Dozens of Lealman residents joined representatives from the District and Pinellas County in September to celebrate the opening of the first phase of the Joes Creek Greenway to the public. The restoration project is a cooperative effort to restore wildlife habitat and improve water quality in Joes Creek through treatment of stormwater runoff, while providing the community access to the greenway for recreation.
Lealman is a small community in central Pinellas County with a very active community association.
The federal government designated Lealman for revitalization because most of the residents are in the low- to moderate-income range. This project is part of the county’s revitalization plan for the area because the creek and surrounding greenway are an important part of the community. In fact, developing the drainage/stormwater basin into a park was a priority for the residents.
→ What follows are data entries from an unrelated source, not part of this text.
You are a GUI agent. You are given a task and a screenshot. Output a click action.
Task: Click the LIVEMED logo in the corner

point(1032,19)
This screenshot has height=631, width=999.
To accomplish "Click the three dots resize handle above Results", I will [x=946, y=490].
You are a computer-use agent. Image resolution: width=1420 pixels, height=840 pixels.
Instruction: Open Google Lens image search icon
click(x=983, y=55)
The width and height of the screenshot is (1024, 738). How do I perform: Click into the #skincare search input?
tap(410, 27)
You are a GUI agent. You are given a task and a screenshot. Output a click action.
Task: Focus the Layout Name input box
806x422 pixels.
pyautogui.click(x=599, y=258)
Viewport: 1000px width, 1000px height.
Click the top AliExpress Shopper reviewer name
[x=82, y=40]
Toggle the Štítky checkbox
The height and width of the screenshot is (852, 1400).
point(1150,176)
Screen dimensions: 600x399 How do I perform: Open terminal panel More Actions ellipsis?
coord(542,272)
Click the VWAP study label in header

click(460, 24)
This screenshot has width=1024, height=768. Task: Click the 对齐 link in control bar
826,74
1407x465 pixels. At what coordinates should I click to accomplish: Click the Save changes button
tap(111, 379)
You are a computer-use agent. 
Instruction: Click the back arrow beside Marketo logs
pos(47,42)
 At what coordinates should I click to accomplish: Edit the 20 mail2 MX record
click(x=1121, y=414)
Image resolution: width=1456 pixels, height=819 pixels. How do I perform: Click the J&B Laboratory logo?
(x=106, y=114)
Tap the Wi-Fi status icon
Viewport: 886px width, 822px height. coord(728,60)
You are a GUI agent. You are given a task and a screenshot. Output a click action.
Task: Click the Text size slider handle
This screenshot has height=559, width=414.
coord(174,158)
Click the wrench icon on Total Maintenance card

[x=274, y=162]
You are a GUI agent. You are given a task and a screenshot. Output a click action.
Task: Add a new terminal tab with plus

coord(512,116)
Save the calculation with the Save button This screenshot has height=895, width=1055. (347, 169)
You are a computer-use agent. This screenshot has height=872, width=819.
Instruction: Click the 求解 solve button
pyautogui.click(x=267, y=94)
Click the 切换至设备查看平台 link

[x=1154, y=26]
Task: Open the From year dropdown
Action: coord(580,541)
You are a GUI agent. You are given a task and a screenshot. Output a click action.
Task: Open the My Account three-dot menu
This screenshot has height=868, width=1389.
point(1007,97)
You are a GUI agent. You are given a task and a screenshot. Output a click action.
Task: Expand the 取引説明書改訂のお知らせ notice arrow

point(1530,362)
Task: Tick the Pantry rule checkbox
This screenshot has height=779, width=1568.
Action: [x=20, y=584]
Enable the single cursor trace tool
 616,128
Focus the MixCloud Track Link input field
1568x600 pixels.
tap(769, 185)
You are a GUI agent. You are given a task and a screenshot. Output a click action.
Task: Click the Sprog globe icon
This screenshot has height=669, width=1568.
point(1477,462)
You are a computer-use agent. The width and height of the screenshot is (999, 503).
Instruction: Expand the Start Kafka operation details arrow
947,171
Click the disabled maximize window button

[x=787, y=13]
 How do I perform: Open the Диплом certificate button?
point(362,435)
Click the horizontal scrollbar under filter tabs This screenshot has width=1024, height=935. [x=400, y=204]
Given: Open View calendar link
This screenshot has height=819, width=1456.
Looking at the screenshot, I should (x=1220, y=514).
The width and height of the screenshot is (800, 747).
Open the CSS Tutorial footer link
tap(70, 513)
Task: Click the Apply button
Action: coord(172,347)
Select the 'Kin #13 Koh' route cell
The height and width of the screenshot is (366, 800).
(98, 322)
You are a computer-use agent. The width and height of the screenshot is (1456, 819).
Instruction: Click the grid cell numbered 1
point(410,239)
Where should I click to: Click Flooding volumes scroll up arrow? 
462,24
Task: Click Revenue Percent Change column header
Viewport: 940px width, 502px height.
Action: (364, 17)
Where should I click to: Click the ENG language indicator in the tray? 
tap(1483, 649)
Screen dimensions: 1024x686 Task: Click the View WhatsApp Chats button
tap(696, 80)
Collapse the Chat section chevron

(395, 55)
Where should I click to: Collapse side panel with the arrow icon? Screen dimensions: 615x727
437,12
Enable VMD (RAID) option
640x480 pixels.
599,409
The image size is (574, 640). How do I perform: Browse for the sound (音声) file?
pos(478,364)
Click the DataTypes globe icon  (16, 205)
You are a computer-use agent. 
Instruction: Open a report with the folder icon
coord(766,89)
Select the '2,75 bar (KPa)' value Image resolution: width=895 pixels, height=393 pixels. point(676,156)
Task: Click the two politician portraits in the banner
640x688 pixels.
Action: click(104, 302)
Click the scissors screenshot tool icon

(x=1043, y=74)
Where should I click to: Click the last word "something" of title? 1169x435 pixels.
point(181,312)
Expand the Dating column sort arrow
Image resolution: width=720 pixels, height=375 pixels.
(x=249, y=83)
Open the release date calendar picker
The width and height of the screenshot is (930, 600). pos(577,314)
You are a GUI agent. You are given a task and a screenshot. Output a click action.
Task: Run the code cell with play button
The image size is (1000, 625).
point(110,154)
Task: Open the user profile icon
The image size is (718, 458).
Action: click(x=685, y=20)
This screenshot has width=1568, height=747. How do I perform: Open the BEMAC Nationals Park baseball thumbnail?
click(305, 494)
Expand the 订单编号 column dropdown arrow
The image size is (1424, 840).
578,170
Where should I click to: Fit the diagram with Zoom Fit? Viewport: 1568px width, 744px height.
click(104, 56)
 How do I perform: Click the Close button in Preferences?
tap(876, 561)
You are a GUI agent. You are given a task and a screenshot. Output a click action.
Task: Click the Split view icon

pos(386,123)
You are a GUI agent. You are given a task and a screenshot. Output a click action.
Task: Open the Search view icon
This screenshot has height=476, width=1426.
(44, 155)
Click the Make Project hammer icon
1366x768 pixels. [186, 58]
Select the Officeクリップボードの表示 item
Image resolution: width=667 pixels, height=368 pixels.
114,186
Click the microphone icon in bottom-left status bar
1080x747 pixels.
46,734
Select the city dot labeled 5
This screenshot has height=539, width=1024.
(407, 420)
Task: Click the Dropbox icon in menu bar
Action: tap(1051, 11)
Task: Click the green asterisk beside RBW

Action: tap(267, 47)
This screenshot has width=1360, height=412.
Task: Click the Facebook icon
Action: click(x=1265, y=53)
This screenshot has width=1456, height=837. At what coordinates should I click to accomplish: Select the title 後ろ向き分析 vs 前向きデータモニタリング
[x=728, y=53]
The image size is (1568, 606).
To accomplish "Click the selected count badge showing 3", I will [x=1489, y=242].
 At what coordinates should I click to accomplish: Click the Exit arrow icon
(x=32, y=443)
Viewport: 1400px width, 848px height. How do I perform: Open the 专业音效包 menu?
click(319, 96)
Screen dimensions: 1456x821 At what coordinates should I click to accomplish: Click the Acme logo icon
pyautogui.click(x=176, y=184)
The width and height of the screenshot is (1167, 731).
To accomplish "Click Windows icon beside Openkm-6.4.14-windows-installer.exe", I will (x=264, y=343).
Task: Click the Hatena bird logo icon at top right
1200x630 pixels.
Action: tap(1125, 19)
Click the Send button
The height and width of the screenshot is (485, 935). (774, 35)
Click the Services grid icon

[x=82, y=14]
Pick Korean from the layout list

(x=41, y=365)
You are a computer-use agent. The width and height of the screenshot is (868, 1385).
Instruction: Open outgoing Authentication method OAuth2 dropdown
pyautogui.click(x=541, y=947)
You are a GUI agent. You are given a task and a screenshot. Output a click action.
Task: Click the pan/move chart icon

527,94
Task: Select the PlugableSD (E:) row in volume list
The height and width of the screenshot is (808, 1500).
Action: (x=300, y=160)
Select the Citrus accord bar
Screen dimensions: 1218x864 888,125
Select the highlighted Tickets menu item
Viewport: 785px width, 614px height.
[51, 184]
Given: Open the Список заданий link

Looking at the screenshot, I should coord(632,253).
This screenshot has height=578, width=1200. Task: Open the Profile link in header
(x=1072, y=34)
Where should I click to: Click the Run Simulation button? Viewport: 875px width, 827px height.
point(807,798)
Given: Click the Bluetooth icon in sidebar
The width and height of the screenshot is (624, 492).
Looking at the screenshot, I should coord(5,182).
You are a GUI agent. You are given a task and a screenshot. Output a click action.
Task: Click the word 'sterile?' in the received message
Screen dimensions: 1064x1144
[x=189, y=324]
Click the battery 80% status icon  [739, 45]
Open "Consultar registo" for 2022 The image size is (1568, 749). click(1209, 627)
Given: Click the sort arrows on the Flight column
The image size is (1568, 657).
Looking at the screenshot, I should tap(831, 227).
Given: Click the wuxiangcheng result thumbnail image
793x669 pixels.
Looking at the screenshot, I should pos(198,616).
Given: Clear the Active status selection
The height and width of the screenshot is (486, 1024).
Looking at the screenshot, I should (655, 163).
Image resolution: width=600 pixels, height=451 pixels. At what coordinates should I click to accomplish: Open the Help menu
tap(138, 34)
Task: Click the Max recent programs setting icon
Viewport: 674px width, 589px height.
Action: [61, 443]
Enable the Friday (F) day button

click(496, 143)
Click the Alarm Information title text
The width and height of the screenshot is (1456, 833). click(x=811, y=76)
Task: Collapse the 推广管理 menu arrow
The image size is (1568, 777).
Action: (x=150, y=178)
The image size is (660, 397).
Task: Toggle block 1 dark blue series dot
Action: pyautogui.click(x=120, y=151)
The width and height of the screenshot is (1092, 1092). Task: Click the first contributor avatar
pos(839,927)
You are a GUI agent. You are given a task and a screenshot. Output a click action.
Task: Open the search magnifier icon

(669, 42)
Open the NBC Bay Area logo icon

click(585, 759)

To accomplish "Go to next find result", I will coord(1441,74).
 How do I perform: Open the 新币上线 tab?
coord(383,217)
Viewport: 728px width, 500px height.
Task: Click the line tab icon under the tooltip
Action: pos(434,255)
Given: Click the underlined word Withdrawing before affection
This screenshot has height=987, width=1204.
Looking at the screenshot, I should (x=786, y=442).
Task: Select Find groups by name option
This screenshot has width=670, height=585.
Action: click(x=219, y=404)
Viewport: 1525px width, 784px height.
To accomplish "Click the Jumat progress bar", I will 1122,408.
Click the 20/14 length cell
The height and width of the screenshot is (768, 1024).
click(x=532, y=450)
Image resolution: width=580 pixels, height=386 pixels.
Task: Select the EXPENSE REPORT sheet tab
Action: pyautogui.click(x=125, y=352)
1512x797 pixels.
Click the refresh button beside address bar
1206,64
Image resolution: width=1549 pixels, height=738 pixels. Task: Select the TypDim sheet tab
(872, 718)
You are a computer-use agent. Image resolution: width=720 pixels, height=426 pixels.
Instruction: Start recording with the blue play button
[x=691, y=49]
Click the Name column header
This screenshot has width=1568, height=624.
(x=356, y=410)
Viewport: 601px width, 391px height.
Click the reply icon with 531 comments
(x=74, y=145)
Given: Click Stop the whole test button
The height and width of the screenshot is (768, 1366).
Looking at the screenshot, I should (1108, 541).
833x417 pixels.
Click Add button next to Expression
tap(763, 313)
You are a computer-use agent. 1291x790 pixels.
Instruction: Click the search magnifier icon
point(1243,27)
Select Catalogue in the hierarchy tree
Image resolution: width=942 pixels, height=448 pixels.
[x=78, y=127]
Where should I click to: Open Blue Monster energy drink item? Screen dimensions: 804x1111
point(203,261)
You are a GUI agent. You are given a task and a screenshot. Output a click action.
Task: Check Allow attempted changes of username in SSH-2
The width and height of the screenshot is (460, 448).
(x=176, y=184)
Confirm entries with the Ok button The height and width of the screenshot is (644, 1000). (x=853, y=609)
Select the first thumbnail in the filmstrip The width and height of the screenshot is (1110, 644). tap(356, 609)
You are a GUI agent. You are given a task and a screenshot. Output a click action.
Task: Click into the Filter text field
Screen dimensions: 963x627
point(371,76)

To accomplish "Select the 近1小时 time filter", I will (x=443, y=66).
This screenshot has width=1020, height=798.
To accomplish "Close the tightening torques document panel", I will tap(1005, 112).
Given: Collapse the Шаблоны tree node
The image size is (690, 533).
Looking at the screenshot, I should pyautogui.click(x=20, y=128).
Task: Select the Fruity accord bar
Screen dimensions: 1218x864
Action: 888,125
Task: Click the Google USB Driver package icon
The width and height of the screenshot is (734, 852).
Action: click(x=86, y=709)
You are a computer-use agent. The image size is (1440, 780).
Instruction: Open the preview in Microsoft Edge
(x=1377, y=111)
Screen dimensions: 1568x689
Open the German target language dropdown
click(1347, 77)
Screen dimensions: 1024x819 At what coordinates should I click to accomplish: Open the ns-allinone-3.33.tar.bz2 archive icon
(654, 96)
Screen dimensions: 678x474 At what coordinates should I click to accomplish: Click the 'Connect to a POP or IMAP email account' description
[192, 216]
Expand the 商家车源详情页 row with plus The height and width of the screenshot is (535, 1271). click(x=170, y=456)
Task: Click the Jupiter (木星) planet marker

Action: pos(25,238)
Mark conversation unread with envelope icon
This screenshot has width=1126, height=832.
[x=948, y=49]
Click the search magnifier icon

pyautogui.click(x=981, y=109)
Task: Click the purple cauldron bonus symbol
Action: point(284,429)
“The community had a vision of what the creek could become,” said Kenneth Welch, vice chair of the Pinellas County Board of County Commissioners.
“This is a great example of how a project, sparked by community involvement, can come to fruition,” said Heidi McCree, Governing Board chair. “It is wonderful to see the results of another cooperative effort between the District and Pinellas County.”
The project involved designing and constructing stormwater treatment for runoff entering Joes Creek, the removal of invasive species and the restoration of upland and wetland habitats in and around the stormwater treatment facilities. The project also included educational signage describing the project benefits, a paved path complete with a bridge over the creek and a low-impact parking area.
“The Joes Creek Greenway is a birder’s paradise,” said Denise Tenuto, District project manager. “Several species of birds, including limpkins, night herons, great white herons, roseate spoonbills and red-shouldered hawks, can now be seen by the public on a regular basis at Joes Creek Greenway.”
After the ceremonial vine cutting, residents eagerly walked across the new bridge and along the paved path to get a closer view of the wildlife.
“Seeing what this project means to the people of this community really puts what we do on a Board level into perspective,” said Todd Pressman, Governing Board member and co-chair of the Pinellas-Anclote River Basin Board.
The Pinellas County School System plans to use the Joes Creek Greenway for environmental education and to promote environmental stewardship. The county estimates at least 47,800 students will visit the site the first year.
The project was funded by Pinellas County and the District’s Pinellas-Anclote River Basin Board and Surface Water Improvement and Management (SWIM) program. The county budgeted $449,000 for the project and received a $266,500 community development block grant for the project. The Basin Board contributed $118,000 and the SWIM program funded $117,000.
The next phase of the project involves expanding the trail and constructing public restrooms, as well as additional bank stabilization, habitat restoration and stormwater treatment.